Your goal: Your task is to copy the data exactly while leaving out every picture.

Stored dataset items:

+===+

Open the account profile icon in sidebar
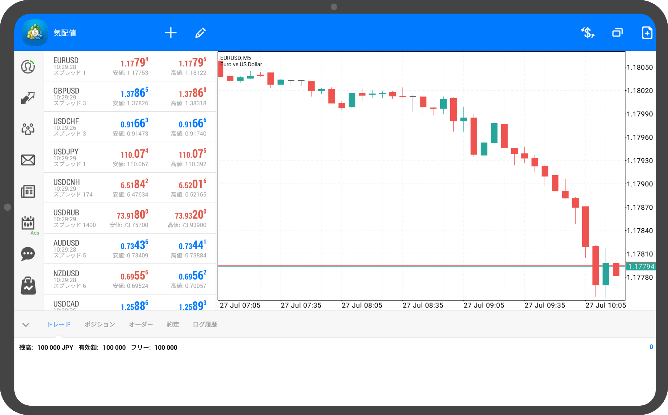The width and height of the screenshot is (668, 415). 28,67
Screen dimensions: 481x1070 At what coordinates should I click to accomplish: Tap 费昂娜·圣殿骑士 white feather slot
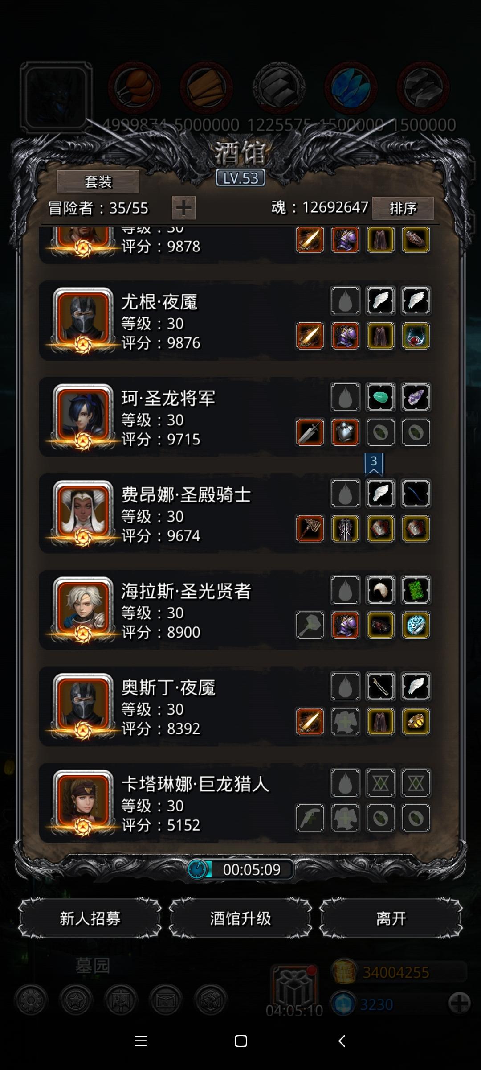point(380,494)
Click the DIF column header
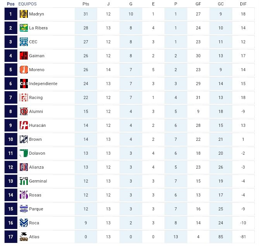Screen dimensions: 259x246 tap(243, 4)
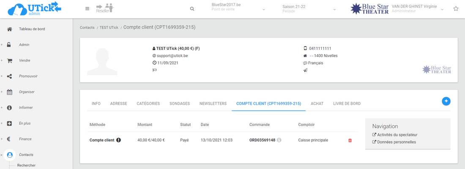Switch to the Newsletters tab
This screenshot has height=169, width=465.
[213, 104]
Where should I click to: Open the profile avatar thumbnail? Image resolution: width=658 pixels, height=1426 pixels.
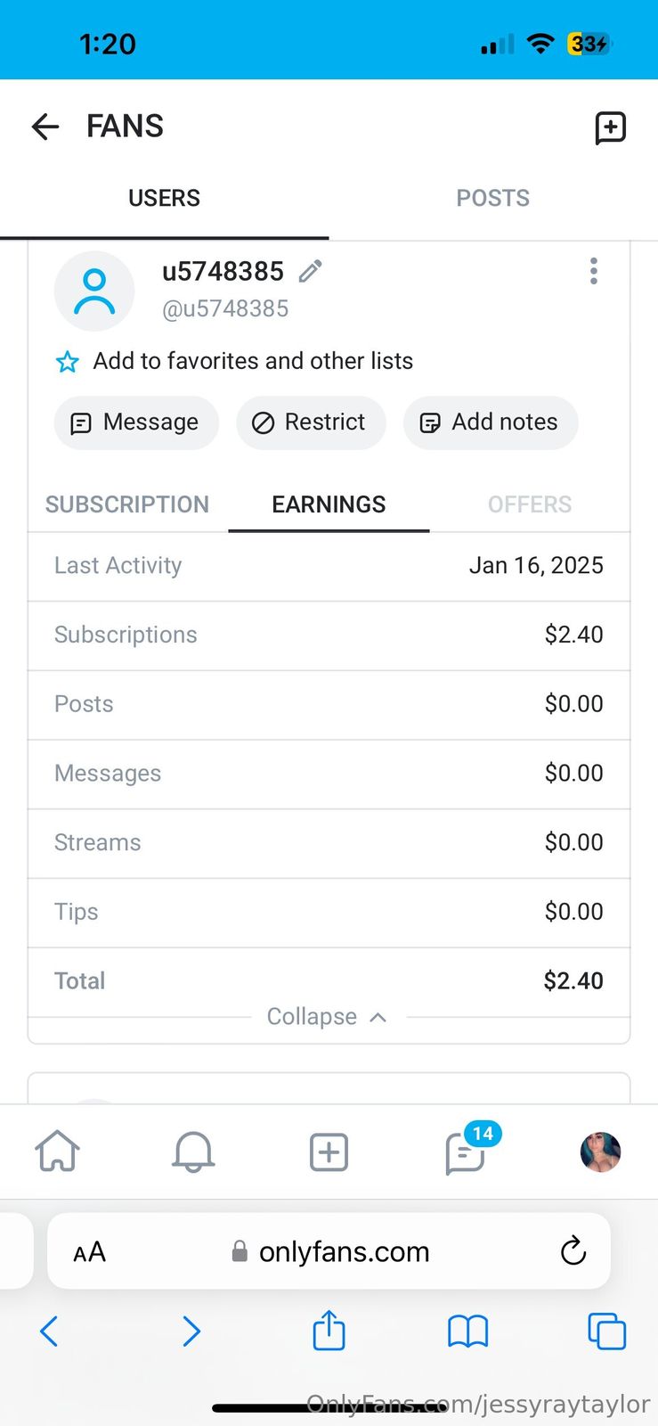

+===+

Response:
Open the account profile icon in sidebar
The width and height of the screenshot is (668, 415). 28,67
Screen dimensions: 481x1070 At what coordinates should I click to accomplish: Tap 费昂娜·圣殿骑士 white feather slot
point(380,494)
Click the DIF column header
Screen dimensions: 259x246 tap(243, 4)
Switch to the Newsletters tab
This screenshot has height=169, width=465.
[213, 104]
Where should I click to: Open the profile avatar thumbnail? Image resolution: width=658 pixels, height=1426 pixels.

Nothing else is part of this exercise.